Exercise instructions:
Where a line below holds the string "screenshot", copy that line.

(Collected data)
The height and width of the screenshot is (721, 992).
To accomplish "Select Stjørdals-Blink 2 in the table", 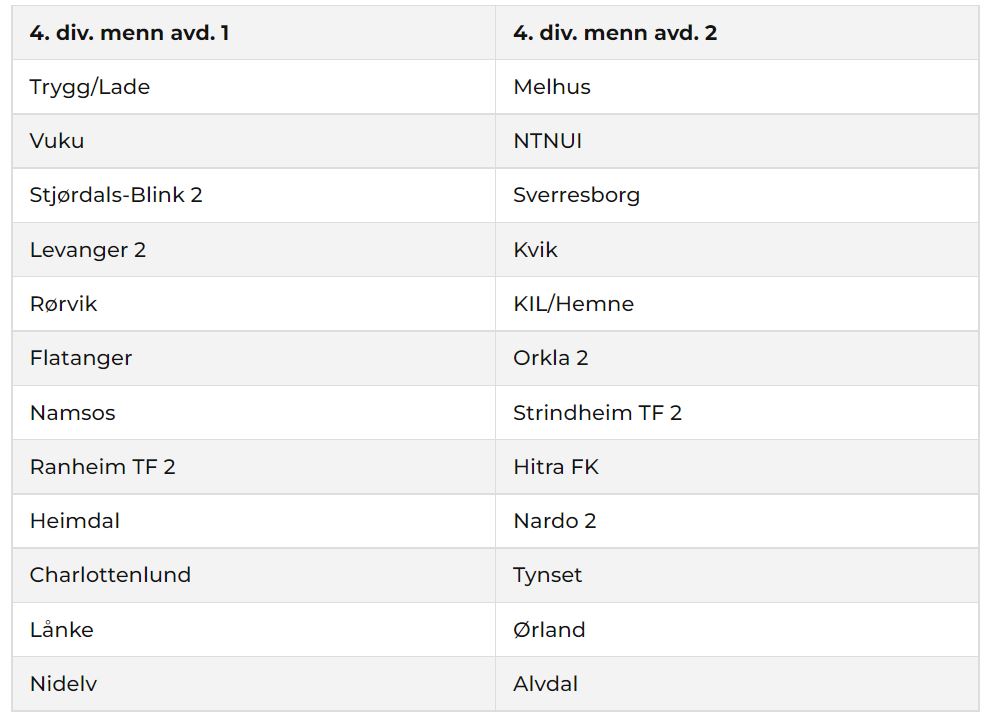I will point(116,195).
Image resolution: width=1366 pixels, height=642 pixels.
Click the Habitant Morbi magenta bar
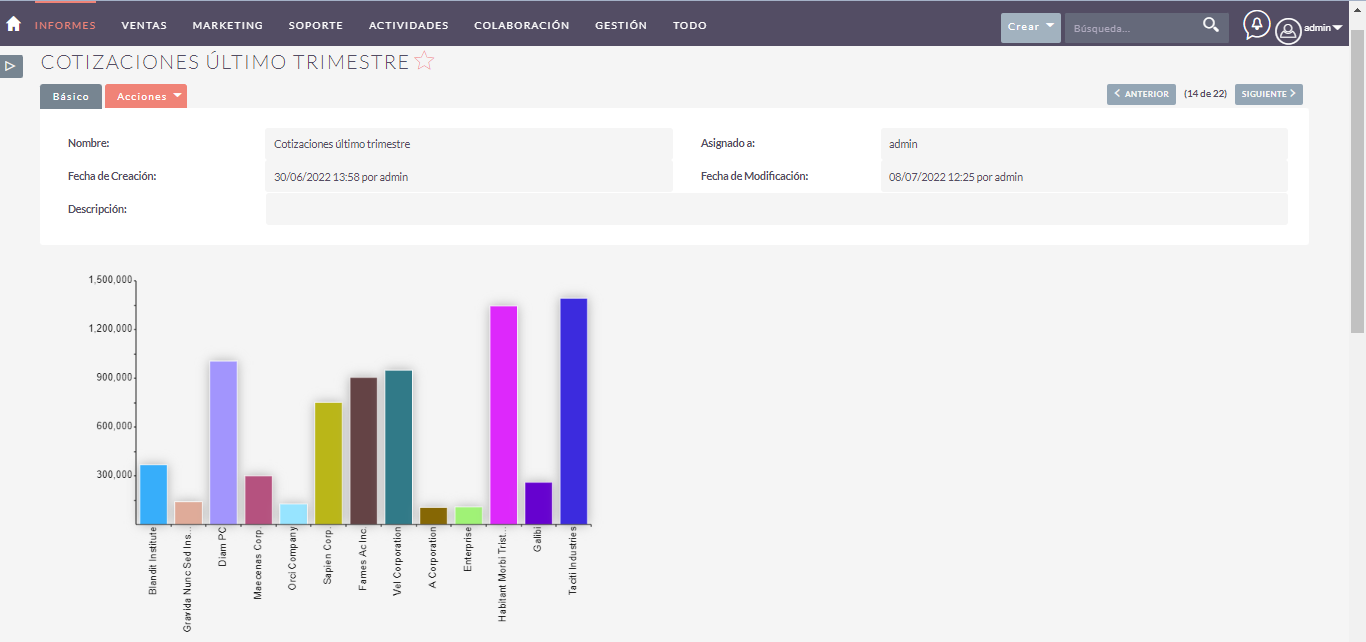pyautogui.click(x=503, y=414)
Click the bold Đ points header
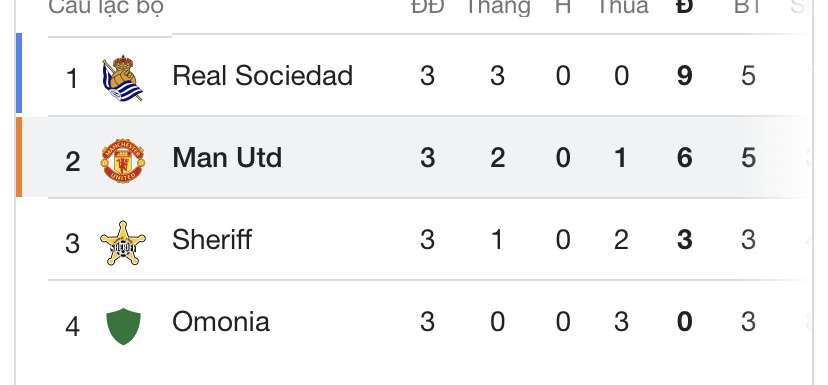Viewport: 828px width, 385px height. [x=684, y=7]
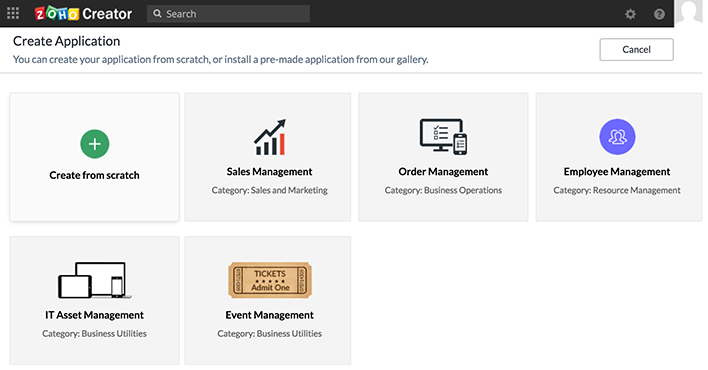Click the magnifier icon in search bar
Screen dimensions: 708x370
[157, 14]
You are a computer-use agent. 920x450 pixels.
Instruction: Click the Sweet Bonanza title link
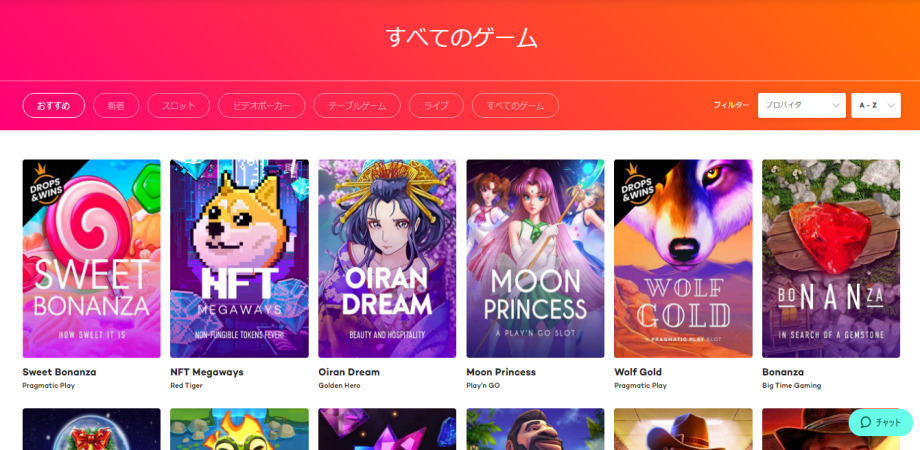point(59,372)
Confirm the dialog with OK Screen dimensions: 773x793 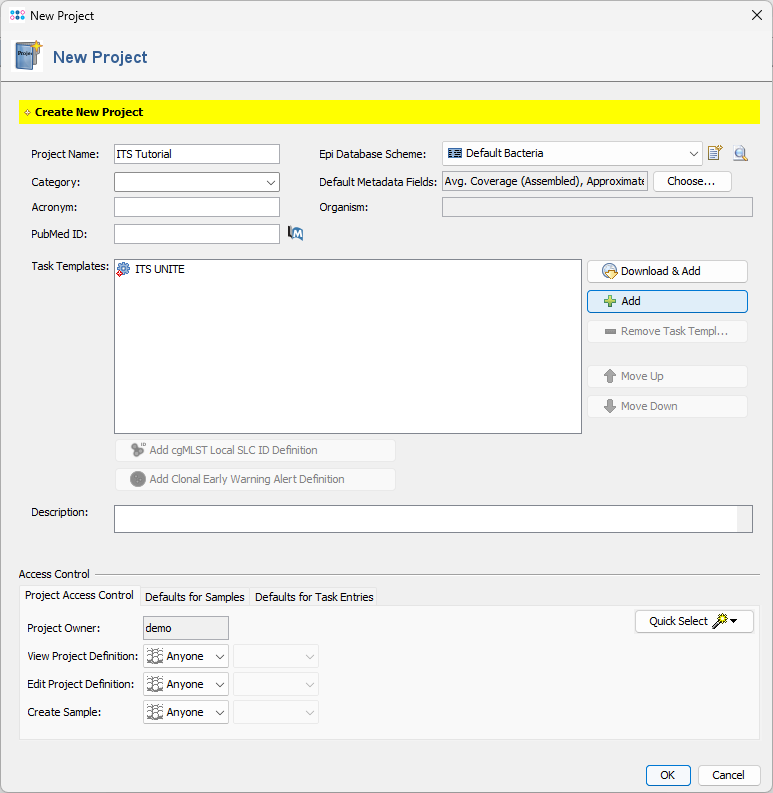(667, 775)
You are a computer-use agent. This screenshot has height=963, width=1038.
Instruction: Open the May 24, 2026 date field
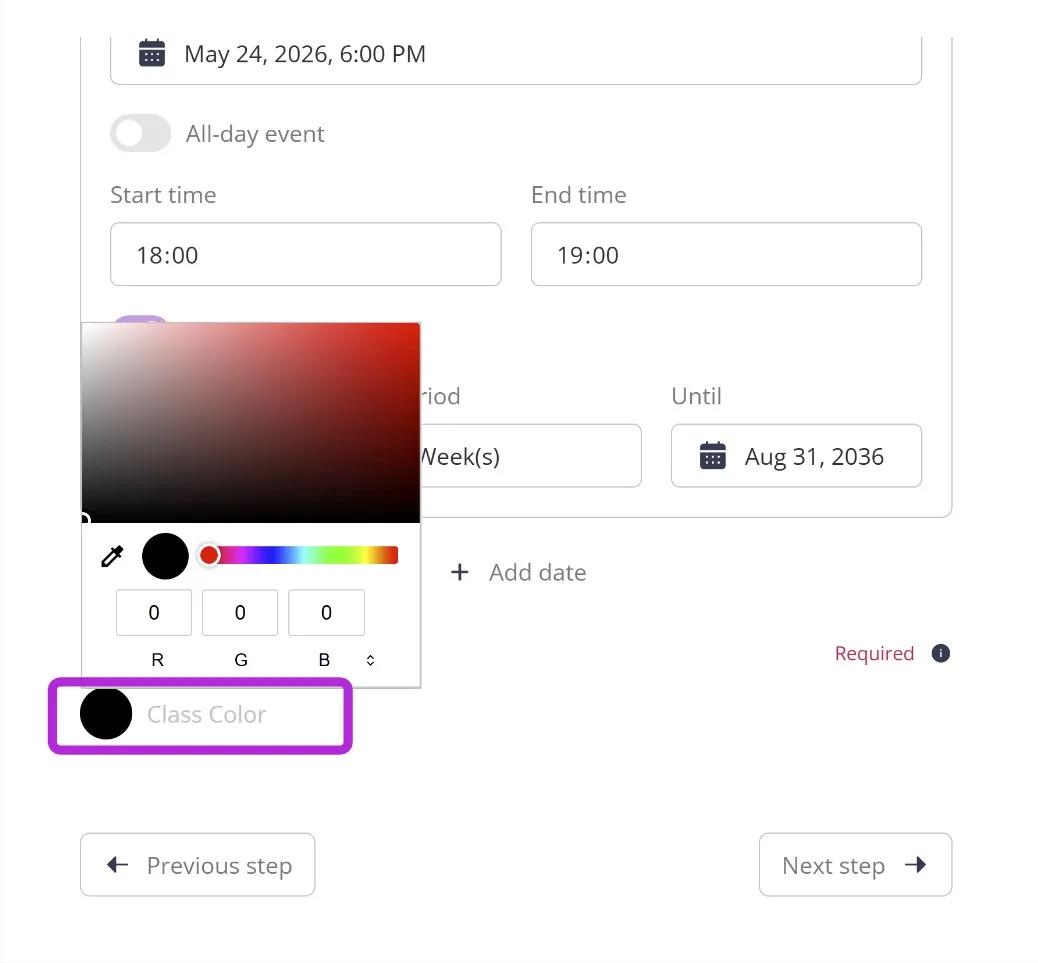pyautogui.click(x=516, y=54)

Worked solution:
The height and width of the screenshot is (721, 992).
You are a computer-use agent. This screenshot has height=963, width=1038.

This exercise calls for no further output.